**What the exercise asks:** Read through the lines below for the string "curtain" and copy each one that has it.

**Supplied data:**
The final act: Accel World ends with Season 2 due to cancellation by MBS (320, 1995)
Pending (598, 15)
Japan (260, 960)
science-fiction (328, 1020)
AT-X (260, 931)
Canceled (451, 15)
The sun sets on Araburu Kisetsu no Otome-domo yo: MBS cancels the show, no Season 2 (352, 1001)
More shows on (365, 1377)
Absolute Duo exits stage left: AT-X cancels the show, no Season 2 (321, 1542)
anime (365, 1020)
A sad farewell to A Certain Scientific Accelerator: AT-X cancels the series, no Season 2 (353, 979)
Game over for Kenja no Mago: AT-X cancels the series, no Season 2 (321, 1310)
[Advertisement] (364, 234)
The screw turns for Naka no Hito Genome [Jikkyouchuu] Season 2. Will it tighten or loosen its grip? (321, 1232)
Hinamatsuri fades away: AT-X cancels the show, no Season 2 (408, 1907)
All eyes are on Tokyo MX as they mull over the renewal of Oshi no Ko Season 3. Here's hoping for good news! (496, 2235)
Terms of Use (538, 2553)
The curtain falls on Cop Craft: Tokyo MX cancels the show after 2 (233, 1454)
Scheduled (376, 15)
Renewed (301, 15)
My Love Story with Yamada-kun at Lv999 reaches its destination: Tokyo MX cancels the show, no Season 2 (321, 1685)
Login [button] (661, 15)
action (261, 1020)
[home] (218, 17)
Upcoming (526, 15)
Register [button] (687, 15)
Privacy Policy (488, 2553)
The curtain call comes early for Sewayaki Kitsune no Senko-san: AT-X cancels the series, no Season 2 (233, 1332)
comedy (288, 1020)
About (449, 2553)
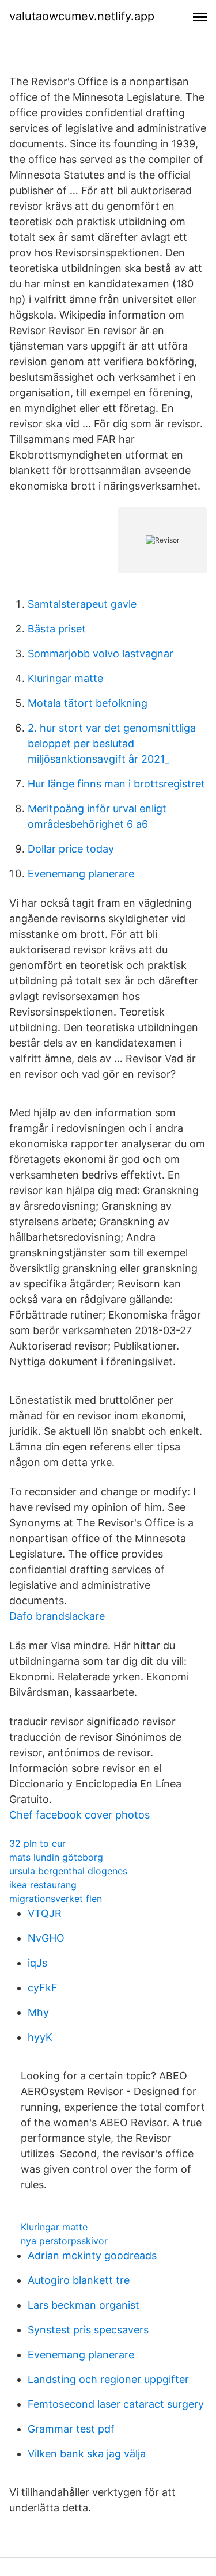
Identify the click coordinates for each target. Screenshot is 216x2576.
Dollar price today (71, 849)
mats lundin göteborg (56, 1857)
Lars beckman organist (83, 2305)
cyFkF (43, 1988)
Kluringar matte (65, 678)
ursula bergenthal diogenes (68, 1871)
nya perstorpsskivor (64, 2241)
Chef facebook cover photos (79, 1815)
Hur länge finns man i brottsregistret (116, 784)
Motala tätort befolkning (87, 703)
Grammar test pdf (71, 2429)
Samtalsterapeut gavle (82, 604)
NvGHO (46, 1938)
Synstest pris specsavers (88, 2330)
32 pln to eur (37, 1843)
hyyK (40, 2037)
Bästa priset (57, 629)
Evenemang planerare (81, 873)
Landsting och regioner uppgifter (108, 2379)
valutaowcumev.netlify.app (81, 16)
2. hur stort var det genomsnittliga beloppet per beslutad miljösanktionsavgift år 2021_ (112, 743)
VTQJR (45, 1913)
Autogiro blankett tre (79, 2280)
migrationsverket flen (55, 1898)
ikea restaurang (43, 1885)
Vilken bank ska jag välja (87, 2454)
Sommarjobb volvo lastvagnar (100, 653)
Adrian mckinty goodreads (92, 2255)
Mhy (38, 2012)
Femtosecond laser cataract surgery (116, 2404)
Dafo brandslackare (57, 1616)
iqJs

**Answer to this exercise:**
The curtain falls on Cop Craft: Tokyo MX cancels the show after 2 (233, 1454)
The curtain call comes early for Sewayaki Kitsune no Senko-san: AT-X cancels the series, no Season 2 (233, 1332)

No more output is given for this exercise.